- [Goal of the exercise]
Reproduce all of the data below, line for line, with no changes.

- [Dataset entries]
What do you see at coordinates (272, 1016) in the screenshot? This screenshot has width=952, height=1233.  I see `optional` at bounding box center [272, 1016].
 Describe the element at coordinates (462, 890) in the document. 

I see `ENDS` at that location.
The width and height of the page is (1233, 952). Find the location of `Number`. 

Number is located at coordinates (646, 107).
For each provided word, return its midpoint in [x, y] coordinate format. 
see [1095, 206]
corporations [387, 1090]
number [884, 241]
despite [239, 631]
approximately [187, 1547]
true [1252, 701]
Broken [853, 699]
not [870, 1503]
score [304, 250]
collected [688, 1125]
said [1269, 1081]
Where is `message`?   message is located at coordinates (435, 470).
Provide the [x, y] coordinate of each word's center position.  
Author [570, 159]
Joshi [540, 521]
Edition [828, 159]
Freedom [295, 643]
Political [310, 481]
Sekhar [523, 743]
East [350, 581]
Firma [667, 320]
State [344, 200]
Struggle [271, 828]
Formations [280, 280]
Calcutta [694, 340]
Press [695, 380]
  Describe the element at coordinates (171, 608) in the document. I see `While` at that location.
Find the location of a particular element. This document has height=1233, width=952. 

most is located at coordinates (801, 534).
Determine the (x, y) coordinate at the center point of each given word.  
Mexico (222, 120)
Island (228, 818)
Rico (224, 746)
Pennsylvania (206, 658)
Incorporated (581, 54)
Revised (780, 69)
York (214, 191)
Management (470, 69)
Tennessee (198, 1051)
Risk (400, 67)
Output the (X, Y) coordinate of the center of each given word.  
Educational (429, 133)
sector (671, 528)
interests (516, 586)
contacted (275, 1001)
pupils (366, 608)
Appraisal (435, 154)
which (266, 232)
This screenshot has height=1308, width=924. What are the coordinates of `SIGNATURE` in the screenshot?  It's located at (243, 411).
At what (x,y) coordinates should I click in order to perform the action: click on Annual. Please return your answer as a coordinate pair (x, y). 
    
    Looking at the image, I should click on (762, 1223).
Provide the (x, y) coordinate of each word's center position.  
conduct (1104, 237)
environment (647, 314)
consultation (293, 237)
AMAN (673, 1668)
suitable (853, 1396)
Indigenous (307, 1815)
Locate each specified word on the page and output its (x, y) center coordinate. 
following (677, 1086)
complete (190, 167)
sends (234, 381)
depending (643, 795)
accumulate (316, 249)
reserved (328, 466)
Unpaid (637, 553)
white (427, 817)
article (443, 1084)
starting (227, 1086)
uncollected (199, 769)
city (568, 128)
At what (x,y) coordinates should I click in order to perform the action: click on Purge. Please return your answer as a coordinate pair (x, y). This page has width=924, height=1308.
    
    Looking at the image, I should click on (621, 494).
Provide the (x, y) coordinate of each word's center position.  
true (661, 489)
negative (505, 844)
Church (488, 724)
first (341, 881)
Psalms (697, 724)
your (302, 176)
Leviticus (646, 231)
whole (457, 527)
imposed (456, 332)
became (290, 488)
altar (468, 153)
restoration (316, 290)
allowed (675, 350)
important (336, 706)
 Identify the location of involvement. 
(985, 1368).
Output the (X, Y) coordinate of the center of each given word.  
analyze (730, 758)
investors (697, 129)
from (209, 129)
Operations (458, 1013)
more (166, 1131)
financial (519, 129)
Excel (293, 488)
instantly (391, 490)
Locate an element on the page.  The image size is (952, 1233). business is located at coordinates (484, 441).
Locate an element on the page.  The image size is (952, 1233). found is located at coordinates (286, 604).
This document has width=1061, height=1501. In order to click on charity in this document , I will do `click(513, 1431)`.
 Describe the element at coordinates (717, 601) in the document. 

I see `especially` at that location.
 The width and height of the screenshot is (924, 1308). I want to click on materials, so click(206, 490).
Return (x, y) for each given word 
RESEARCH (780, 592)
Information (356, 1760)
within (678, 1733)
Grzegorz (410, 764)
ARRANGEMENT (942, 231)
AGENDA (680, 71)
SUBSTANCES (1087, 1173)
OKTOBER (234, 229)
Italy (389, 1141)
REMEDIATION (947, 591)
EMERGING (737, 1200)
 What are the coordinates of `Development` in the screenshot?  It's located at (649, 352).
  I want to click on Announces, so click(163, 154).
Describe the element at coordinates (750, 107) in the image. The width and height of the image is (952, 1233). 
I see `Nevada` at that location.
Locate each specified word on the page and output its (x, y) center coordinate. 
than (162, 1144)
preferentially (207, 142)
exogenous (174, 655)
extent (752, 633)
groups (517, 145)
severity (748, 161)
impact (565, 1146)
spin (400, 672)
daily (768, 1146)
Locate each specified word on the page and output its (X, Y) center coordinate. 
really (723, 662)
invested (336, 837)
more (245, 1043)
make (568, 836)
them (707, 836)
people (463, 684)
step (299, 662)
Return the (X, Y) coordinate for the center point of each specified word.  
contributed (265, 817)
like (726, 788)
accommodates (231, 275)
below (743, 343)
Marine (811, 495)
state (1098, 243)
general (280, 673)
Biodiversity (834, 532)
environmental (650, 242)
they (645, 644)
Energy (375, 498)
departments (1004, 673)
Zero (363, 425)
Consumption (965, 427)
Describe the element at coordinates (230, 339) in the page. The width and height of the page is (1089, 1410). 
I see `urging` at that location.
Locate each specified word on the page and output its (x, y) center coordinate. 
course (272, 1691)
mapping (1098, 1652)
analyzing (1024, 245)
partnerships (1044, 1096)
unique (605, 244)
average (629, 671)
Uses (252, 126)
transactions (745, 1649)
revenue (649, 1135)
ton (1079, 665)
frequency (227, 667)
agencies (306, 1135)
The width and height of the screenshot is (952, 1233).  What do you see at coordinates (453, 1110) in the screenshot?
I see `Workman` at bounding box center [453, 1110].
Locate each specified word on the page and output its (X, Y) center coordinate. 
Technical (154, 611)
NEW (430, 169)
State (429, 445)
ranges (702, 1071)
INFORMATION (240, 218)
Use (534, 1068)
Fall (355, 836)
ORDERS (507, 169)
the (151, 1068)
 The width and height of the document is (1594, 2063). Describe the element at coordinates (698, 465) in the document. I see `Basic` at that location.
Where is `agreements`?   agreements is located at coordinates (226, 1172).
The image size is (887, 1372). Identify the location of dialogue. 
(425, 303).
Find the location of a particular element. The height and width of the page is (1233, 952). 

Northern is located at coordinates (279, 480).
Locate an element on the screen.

- [Solved exercise]
What do you see at coordinates (272, 1016) in the screenshot? This screenshot has width=952, height=1233.  I see `optional` at bounding box center [272, 1016].
 Describe the element at coordinates (462, 890) in the document. 

I see `ENDS` at that location.
The width and height of the page is (1233, 952). Find the location of `Number`. 

Number is located at coordinates (646, 107).
For each provided word, return its midpoint in [x, y] coordinate format. 
see [1095, 206]
corporations [387, 1090]
number [884, 241]
despite [239, 631]
approximately [187, 1547]
true [1252, 701]
Broken [853, 699]
not [870, 1503]
score [304, 250]
collected [688, 1125]
said [1269, 1081]
Where is `message`?   message is located at coordinates (435, 470).
Provide the [x, y] coordinate of each word's center position.  
Author [570, 159]
Joshi [540, 521]
Edition [828, 159]
Freedom [295, 643]
Political [310, 481]
Sekhar [523, 743]
East [350, 581]
Firma [667, 320]
State [344, 200]
Struggle [271, 828]
Formations [280, 280]
Calcutta [694, 340]
Press [695, 380]
  Describe the element at coordinates (171, 608) in the document. I see `While` at that location.
Find the location of a particular element. This document has height=1233, width=952. 

most is located at coordinates (801, 534).
Determine the (x, y) coordinate at the center point of each given word.  
Mexico (222, 120)
Island (228, 818)
Rico (224, 746)
Pennsylvania (206, 658)
Incorporated (581, 54)
Revised (780, 69)
York (214, 191)
Management (470, 69)
Tennessee (198, 1051)
Risk (400, 67)
Output the (X, Y) coordinate of the center of each given word.  
Educational (429, 133)
sector (671, 528)
interests (516, 586)
contacted (275, 1001)
pupils (366, 608)
Appraisal (435, 154)
which (266, 232)
This screenshot has height=1308, width=924. What are the coordinates of `SIGNATURE` in the screenshot?  It's located at (243, 411).
At what (x,y) coordinates should I click in order to perform the action: click on Annual. Please return your answer as a coordinate pair (x, y). 
    
    Looking at the image, I should click on (762, 1223).
Provide the (x, y) coordinate of each word's center position.  
conduct (1104, 237)
environment (647, 314)
consultation (293, 237)
AMAN (673, 1668)
suitable (853, 1396)
Indigenous (307, 1815)
Locate each specified word on the page and output its (x, y) center coordinate. 
following (677, 1086)
complete (190, 167)
sends (234, 381)
depending (643, 795)
accumulate (316, 249)
reserved (328, 466)
Unpaid (637, 553)
white (427, 817)
article (443, 1084)
starting (227, 1086)
uncollected (199, 769)
city (568, 128)
At what (x,y) coordinates should I click in order to perform the action: click on Purge. Please return your answer as a coordinate pair (x, y). This page has width=924, height=1308.
    
    Looking at the image, I should click on (621, 494).
Provide the (x, y) coordinate of each word's center position.  
true (661, 489)
negative (505, 844)
Church (488, 724)
first (341, 881)
Psalms (697, 724)
your (302, 176)
Leviticus (646, 231)
whole (457, 527)
imposed (456, 332)
became (290, 488)
altar (468, 153)
restoration (316, 290)
allowed (675, 350)
important (336, 706)
 Identify the location of involvement. 
(985, 1368).
Output the (X, Y) coordinate of the center of each given word.  
analyze (730, 758)
investors (697, 129)
from (209, 129)
Operations (458, 1013)
more (166, 1131)
financial (519, 129)
Excel (293, 488)
instantly (391, 490)
Locate an element on the page.  The image size is (952, 1233). business is located at coordinates (484, 441).
Locate an element on the page.  The image size is (952, 1233). found is located at coordinates (286, 604).
This document has width=1061, height=1501. In order to click on charity in this document , I will do `click(513, 1431)`.
 Describe the element at coordinates (717, 601) in the document. 

I see `especially` at that location.
 The width and height of the screenshot is (924, 1308). I want to click on materials, so click(206, 490).
Return (x, y) for each given word 
RESEARCH (780, 592)
Information (356, 1760)
within (678, 1733)
Grzegorz (410, 764)
ARRANGEMENT (942, 231)
AGENDA (680, 71)
SUBSTANCES (1087, 1173)
OKTOBER (234, 229)
Italy (389, 1141)
REMEDIATION (947, 591)
EMERGING (737, 1200)
 What are the coordinates of `Development` in the screenshot?  It's located at (649, 352).
  I want to click on Announces, so click(163, 154).
Describe the element at coordinates (750, 107) in the image. The width and height of the image is (952, 1233). 
I see `Nevada` at that location.
Locate each specified word on the page and output its (x, y) center coordinate. 
than (162, 1144)
preferentially (207, 142)
exogenous (174, 655)
extent (752, 633)
groups (517, 145)
severity (748, 161)
impact (565, 1146)
spin (400, 672)
daily (768, 1146)
Locate each specified word on the page and output its (X, Y) center coordinate. 
really (723, 662)
invested (336, 837)
more (245, 1043)
make (568, 836)
them (707, 836)
people (463, 684)
step (299, 662)
Return the (X, Y) coordinate for the center point of each specified word.  
contributed (265, 817)
like (726, 788)
accommodates (231, 275)
below (743, 343)
Marine (811, 495)
state (1098, 243)
general (280, 673)
Biodiversity (834, 532)
environmental (650, 242)
they (645, 644)
Energy (375, 498)
departments (1004, 673)
Zero (363, 425)
Consumption (965, 427)
Describe the element at coordinates (230, 339) in the page. The width and height of the page is (1089, 1410). 
I see `urging` at that location.
Locate each specified word on the page and output its (x, y) center coordinate. 
course (272, 1691)
mapping (1098, 1652)
analyzing (1024, 245)
partnerships (1044, 1096)
unique (605, 244)
average (629, 671)
Uses (252, 126)
transactions (745, 1649)
revenue (649, 1135)
ton (1079, 665)
frequency (227, 667)
agencies (306, 1135)
The width and height of the screenshot is (952, 1233).  What do you see at coordinates (453, 1110) in the screenshot?
I see `Workman` at bounding box center [453, 1110].
Locate each specified word on the page and output its (X, Y) center coordinate. 
Technical (154, 611)
NEW (430, 169)
State (429, 445)
ranges (702, 1071)
INFORMATION (240, 218)
Use (534, 1068)
Fall (355, 836)
ORDERS (507, 169)
the (151, 1068)
 The width and height of the document is (1594, 2063). Describe the element at coordinates (698, 465) in the document. I see `Basic` at that location.
Where is `agreements`?   agreements is located at coordinates (226, 1172).
The image size is (887, 1372). Identify the location of dialogue. 
(425, 303).
Find the location of a particular element. The height and width of the page is (1233, 952). 

Northern is located at coordinates (279, 480).
Locate an element on the screen.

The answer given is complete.